Religion: Jew & Mormon?

  • Share
  • Read Later

Blocky, sandy-haired Harry Howard, 40, general manager of a Los Angeles machinery company, is president of San Gabriel Valley Lodge 1710 of B'nai B'rith, the national Jewish benevolent association. Last week he filed an appeal with B'nai B'rith Grand Lodge headquarters in Phoenix, Ariz. to prevent his expulsion. The ground for the proposed ouster: Harry Howard is an elder of the Mormon Church; therefore he is not a Jew.

Mormon Howard contends that there is no reason why he cannot be both. He is still a Jew, he says, even though he practices very little orthodox Judaism. And the Mormons, who claim to be descended primarily from the tribe of Joseph, are themselves Israelites. "My tribe, the tribe of Judah, is so fraught with internal disorder that I merely decided to walk across the street and live with my in-laws—the tribe of Joseph. Mormonism is a continuation of Judaism; all Jews are Israelites, but not all Israelites are Jews. Mormons are Israelites, too. The Jews are always claiming that Moses was the greatest Jew of them all. He wasn't a Jew at all.
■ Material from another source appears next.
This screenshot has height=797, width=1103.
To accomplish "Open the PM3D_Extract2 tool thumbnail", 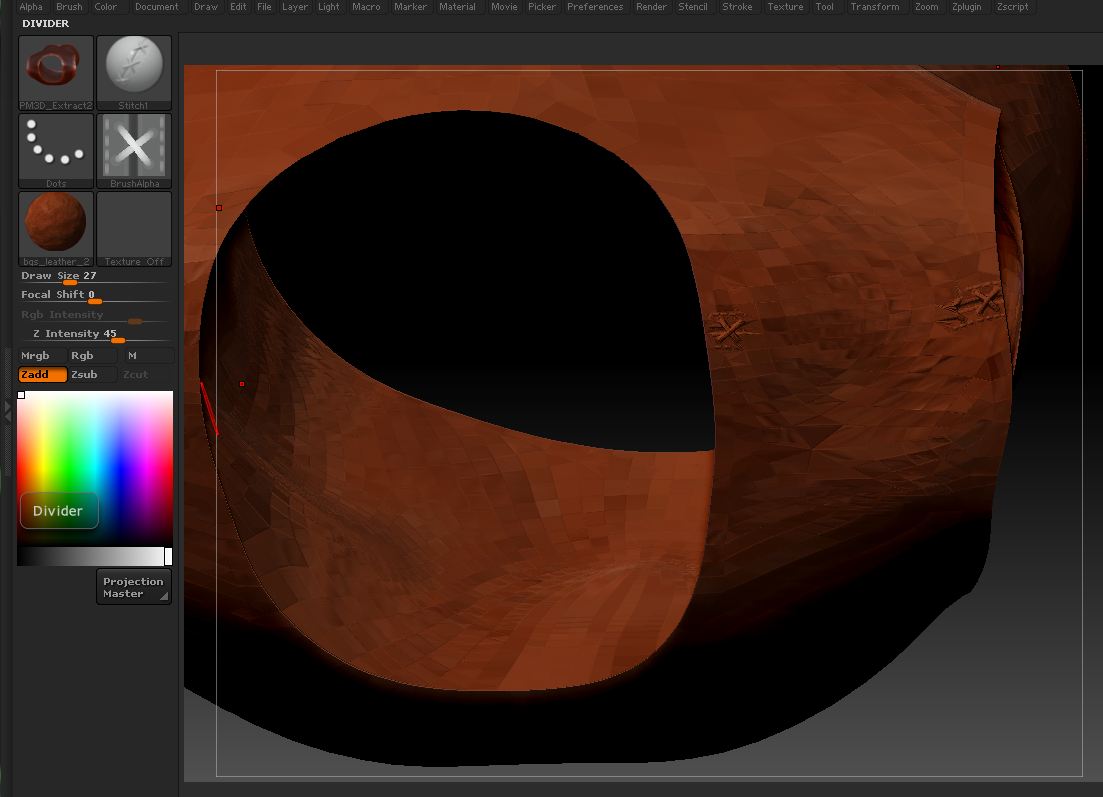I will point(56,70).
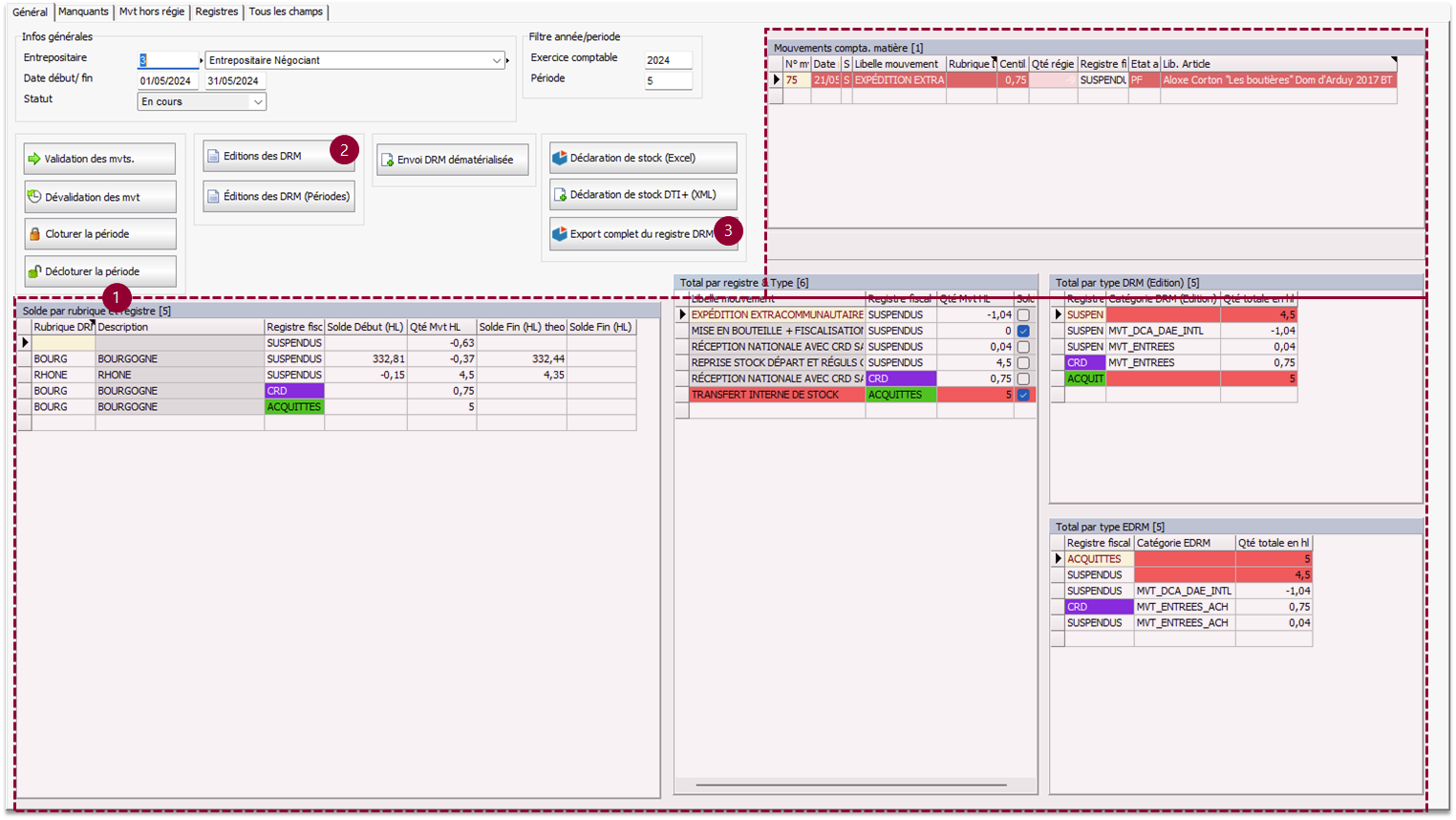The width and height of the screenshot is (1456, 820).
Task: Switch to the Manquants tab
Action: (x=83, y=11)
He wasn't a member of the tribe of Judah—he was a member of the tribe of Levi."

Said Reform Rabbi Ephraim Einhorn of Temple City, Calif., who began the move for Howard's expulsion: "Even though Harry Howard may personally believe that he can be a Jew and a Mormon at the same time, the fact remains that the Mormons give Jesus Christ divine status, and this destroys the indivisible status of God in which we Jews believe."